Embora as TVs tenham em sua maioria obedecido, nas redes sociais a intimidação não teve efeito, e a tentativa ganhou visibilidade internacional. 

Desta vez Erdogan foi mais longe: em vez de apenas intimidar, suspendeu o Twitter no dia 8 de fevereiro e restaurou o acesso supostamente depois de uma conversa com os dirigentes da rede social. Segundo a ONG de direitos digitais Access Now, apenas usuários com Redes Privadas Virtuais (VPNs) conseguiram acessar a plataforma. 

“As vidas das pessoas estão em jogo após o terremoto mortal e a crise humanitária em curso na Turquia.
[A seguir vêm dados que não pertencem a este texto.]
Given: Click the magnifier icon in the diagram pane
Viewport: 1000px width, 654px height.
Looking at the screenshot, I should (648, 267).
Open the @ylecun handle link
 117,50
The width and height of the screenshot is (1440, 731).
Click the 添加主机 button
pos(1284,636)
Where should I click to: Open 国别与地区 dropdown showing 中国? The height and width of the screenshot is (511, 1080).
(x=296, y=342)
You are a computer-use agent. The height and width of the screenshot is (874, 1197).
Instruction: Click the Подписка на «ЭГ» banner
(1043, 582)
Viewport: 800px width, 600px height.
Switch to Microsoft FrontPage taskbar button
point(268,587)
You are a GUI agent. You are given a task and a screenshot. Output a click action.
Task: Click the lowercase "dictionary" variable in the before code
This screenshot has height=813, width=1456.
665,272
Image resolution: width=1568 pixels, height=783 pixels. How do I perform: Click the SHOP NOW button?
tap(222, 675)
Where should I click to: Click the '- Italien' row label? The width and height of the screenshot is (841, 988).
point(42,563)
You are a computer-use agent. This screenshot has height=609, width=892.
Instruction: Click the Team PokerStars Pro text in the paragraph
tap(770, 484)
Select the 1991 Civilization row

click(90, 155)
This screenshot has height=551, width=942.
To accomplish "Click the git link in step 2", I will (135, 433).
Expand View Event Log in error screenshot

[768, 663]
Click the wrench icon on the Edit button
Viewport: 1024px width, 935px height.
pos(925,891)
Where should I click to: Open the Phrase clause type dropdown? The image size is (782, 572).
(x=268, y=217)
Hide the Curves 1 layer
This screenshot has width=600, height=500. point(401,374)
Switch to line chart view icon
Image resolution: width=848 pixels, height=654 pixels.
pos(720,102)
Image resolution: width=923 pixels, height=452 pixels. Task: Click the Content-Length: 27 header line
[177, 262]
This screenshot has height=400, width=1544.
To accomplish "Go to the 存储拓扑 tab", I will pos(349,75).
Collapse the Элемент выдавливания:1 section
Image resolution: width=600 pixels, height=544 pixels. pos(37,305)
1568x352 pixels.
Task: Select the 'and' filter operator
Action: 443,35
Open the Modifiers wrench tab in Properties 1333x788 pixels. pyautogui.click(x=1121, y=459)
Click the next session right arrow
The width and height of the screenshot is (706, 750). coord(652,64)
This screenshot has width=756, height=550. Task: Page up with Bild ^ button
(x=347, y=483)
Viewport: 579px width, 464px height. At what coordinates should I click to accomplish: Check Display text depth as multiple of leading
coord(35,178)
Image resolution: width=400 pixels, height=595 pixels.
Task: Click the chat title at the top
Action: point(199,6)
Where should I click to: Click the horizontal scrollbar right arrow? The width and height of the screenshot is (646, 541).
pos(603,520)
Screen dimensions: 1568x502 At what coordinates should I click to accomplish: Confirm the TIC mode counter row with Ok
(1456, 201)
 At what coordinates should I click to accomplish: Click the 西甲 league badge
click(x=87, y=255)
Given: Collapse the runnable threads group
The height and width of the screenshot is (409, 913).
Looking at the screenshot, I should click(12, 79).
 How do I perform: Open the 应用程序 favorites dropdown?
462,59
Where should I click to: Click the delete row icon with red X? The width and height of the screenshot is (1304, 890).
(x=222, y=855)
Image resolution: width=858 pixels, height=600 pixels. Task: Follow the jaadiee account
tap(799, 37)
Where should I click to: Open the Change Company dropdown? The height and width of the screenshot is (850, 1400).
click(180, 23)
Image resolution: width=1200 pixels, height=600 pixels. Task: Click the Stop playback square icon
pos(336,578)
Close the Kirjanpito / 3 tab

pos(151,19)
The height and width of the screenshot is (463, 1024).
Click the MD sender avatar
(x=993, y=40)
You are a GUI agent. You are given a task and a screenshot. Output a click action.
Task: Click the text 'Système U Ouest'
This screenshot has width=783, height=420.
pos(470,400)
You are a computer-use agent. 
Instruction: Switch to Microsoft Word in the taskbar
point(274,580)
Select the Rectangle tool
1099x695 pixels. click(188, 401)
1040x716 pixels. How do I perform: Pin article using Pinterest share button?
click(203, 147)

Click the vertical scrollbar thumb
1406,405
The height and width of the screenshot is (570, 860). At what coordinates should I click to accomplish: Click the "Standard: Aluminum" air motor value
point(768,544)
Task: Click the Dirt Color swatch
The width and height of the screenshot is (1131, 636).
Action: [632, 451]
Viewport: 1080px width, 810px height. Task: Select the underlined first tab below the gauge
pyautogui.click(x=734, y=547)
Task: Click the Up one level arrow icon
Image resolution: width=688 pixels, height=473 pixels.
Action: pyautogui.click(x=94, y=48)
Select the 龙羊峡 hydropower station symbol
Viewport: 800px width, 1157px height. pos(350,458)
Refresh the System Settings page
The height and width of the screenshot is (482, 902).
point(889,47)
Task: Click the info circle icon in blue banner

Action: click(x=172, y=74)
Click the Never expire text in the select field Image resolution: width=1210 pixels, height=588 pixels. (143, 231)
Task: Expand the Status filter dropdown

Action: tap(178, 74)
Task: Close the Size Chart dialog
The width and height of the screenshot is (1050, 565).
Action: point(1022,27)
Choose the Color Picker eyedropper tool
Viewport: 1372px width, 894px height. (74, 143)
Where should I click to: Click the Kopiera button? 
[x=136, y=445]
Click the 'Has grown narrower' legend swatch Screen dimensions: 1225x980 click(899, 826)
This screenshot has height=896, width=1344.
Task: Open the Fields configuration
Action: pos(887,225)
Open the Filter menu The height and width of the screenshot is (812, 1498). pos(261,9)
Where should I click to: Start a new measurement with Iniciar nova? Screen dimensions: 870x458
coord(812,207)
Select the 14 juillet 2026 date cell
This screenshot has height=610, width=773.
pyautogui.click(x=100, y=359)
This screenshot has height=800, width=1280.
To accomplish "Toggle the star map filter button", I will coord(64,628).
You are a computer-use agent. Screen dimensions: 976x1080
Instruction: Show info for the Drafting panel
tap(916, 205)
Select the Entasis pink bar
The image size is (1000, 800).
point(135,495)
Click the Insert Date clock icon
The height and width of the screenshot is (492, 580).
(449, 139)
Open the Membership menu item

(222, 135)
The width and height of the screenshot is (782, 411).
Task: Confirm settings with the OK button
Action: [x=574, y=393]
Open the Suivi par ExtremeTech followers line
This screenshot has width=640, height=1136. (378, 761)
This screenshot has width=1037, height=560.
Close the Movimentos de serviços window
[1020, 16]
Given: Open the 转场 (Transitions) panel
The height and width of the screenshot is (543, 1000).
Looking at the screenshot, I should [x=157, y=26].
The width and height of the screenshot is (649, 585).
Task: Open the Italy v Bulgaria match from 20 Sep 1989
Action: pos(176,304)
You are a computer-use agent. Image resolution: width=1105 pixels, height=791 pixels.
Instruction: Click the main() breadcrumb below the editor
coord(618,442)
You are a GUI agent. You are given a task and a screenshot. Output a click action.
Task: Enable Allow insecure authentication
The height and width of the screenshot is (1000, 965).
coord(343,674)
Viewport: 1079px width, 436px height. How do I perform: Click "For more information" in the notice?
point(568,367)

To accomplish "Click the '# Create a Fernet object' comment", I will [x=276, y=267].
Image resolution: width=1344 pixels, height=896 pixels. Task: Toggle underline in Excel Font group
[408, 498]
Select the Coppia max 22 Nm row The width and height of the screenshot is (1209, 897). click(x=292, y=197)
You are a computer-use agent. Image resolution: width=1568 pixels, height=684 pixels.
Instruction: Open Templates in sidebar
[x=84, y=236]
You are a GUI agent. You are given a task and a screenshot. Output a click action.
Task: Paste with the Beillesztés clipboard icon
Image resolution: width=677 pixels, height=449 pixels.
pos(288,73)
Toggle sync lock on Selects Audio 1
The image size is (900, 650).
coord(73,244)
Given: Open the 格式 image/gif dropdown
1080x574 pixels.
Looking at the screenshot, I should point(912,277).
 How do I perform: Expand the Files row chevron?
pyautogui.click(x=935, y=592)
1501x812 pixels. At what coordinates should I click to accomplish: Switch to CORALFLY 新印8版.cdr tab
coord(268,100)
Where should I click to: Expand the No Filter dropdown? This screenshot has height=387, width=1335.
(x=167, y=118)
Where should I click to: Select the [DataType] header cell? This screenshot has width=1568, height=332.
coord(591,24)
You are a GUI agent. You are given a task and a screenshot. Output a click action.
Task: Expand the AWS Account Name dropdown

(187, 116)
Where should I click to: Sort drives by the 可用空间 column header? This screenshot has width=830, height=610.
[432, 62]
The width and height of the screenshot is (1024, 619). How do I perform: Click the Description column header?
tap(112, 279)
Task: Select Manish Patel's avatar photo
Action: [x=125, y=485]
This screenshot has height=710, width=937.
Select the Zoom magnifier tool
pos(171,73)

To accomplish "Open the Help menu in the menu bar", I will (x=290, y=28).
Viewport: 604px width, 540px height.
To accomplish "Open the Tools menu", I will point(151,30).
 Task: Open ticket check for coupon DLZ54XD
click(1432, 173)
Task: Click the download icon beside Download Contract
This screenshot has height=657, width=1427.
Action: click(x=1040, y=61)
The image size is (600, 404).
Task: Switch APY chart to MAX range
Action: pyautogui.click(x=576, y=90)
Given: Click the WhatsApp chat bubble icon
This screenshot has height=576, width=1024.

Este é um momento desastroso para o governo desconectar as pessoas das plataformas de comunicação”, disse Felicia Anthonio, gerente de campanha #KeepItOn da Access Now.

“O que milhões de pessoas em toda a Turquia precisam é de uma internet aberta, segura, confiável e acessível para se manter conectado, acessar informações, solicitar doações e apoio humanitário e apoiar coletivamente uns aos outros.”

Não é a visão do governo, que prefere bloquear contas para não ser criticado e usa as redes sociais para intimidar.

No dia 10 de fevereiro, a polícia tuitou informando que já tinham sido identificados 302 donos de contas “que fizeram postagens provocativas sobre o terremoto em plataformas de mídia social, dos quais 37 pessoas foram detidos, 10 presos”. 

A nota acrescenta que “sites que querem abusar de nossos cidadãos benevolentes foram fechados”.

O Parlamento da Turquia aprovou em outubro de 2022 um projeto de lei apresentada pelo partido do governo que prevê condenação a jornalistas e cidadãos a até três anos de prisão por conteúdo classificado como desinformação e fake news.